Team-Harness Ablation & Multi-Agent Comparison

Generated 2026-05-19 22:37 UTC · agent codex · model gpt-5.5 · subset flash (50 task pairs) · backend docker · 1 seed

Measures (a) how N-agent settings compare — solo (1 agent), coop (messaging only), coop+git (shared git remote), and team (lead/member + shared task list + scratchpad) — and (b) the marginal contribution of each of the five team-harness coordination features via one-feature-off ablation.

1. Setting comparison

Each row is the same 50 task pairs. A pair "passes" only if both features' held-out test suites pass against one merged tree (see Methodology).

configuration	passed	pass rate	median task time	run wall
coop (messaging only)	13/50	26%	3m02s	71m38s
team — no scratchpad	15/50	30%	5m24s	71m37s
team — no task_list	20/50	40%	5m07s	69m43s
solo (1 agent)	24/50	48%	2m50s	57m29s
coop + git	28/50	56%	3m42s	76m13s
team — no mcp	30/50	60%	4m17s	59m09s
team — no auto_refresh	30/50	60%	4m04s	50m20s
team — all features (baseline)	31/50	62%	3m56s	51m58s
team — no protocol	35/50	70%	4m01s	54m35s

Green row = team baseline (all features on). coop/coop+git ran at lower concurrency alongside the ablation sweep, inflating their "run wall" — the median task time is the cleaner cross-run comparison.

2. Feature ablation (one feature off per row)

All rows are team mode on the same 50 pairs; Δ is the change in passed count vs the all-on baseline. The lead/member role split stays on in every row — it is the defining property of team mode, not a toggle.

feature removed	task_list	scratchpad	mcp	auto_refresh	protocol	passed	Δ
(baseline — none off)	on	on	on	on	on	31/50	0
task_list	OFF	on	on	on	on	20/50	-11
scratchpad	on	OFF	on	on	on	15/50	-16
mcp	on	on	OFF	on	on	30/50	-1
auto_refresh	on	on	on	OFF	on	30/50	-1
protocol	on	on	on	on	OFF	35/50	+4

3. Key findings

Code-sharing is the load-bearing mechanism. The two features that let agents see each other's work — scratchpad (−16) and task_list (−11) — account for nearly all of team mode's value.

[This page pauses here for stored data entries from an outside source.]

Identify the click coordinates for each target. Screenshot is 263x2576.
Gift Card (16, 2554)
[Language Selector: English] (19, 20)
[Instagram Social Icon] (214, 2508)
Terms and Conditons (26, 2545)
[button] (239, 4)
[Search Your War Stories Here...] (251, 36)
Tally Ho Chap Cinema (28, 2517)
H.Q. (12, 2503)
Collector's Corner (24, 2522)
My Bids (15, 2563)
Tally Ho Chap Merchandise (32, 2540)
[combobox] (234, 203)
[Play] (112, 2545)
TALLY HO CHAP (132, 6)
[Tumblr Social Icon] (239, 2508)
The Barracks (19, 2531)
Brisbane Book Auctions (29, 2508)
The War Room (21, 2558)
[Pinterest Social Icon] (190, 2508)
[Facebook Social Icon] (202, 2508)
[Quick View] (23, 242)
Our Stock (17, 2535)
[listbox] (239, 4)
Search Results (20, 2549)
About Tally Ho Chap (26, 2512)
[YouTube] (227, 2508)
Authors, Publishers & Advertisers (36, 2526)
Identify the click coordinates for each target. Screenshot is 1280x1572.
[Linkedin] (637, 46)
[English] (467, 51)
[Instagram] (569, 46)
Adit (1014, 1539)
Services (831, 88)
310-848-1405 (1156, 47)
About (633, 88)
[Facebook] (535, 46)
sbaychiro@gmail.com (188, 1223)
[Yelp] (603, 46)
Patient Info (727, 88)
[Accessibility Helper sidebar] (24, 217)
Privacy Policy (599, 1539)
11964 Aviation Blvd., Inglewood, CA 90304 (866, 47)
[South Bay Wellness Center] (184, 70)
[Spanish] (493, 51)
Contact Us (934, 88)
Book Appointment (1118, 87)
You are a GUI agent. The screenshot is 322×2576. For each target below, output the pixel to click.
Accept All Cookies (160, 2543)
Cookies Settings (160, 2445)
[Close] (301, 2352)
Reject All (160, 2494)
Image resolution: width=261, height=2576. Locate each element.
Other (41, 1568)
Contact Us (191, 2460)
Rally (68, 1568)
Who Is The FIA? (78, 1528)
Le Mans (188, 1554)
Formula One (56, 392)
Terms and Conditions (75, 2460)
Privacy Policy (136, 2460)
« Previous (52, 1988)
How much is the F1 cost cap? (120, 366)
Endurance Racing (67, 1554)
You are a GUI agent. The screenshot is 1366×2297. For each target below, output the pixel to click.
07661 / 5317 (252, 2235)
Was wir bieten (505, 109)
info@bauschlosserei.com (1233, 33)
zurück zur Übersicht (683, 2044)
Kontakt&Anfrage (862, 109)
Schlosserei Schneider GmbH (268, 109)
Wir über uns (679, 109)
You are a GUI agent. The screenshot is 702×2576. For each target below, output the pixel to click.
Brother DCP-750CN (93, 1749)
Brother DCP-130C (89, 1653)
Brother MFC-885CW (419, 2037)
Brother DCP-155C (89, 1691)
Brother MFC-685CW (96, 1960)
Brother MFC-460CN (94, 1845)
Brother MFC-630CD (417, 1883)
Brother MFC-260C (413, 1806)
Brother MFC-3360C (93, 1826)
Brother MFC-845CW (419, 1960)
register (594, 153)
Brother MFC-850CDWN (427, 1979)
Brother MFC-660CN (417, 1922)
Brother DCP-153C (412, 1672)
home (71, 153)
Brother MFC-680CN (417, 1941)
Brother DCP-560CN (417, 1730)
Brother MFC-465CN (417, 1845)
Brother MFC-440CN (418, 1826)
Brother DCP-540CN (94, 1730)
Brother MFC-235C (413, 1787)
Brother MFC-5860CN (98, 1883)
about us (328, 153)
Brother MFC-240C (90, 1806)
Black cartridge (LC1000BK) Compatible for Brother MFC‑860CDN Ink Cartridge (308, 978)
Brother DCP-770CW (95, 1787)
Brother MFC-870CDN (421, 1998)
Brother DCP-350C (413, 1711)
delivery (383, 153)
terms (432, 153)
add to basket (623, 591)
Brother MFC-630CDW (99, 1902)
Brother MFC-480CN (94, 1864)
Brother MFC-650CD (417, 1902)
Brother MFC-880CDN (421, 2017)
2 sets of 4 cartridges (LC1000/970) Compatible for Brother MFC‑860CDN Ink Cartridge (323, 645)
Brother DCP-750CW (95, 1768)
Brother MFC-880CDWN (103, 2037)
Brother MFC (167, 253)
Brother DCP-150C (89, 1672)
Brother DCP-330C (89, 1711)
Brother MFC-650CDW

Remove either and team drops below solo: two uncoordinated agents are worse than one.
mcp, auto_refresh, protocol have no positive effect for codex. mcp and auto_refresh land within noise of baseline (−1 each); protocol-off actually scored higher (+4), suggesting the typed request/respond verbs add mild overhead without payoff here. auto_refresh is expected to be a no-op — it only fires in Python-loop adapters, and codex is a CLI adapter.
Most multi-agent value = a shared code substrate, not the orchestration. coop+git (git remote) reaches 56% and team (scratchpad+task_list) reaches 62% — both far above messaging-only coop (26%), which is the worst configuration of all, below solo.

4. Methodology

Eval protocol (per task pair repo/task [f_a, f_b]):

solo: apply the single patch, both feature suites must pass against it.
coop / team: apply each agent's patch to its own branch, then: (1) if patches are byte-identical, use one; (2) else attempt naive 3-way merge — if clean, the merged tree is authoritative and both suites must pass; (3) if the merge conflicts or a patch fails to apply, fall back to the lead's patch alone. No union merge, no member fallback.
A pass requires both feature suites green against the same tree. Eval runs in a fresh container from the task's frozen image, after the agent containers are torn down.

Step budget: codex exec ran unbounded (no --max-turns), capped only by a 2-hour wall-clock timeout; agents self-terminated after ~50–95 tool calls each.

Caveats. Single seed, n=50, codex/gpt-5.5 only. Effective discriminating n is smaller than 50 — many pairs pass or fail regardless of coordination. Costs/model field show $0 because codex's --json stream omits a cost field (real spend was nonzero). Team runs used the scratchpad for code-sharing, not a git server (--git was off) — so "team vs coop+git" compares two different sharing substrates, not "team = coop+git plus extras". The untested cell team --git (both substrates) is a follow-up.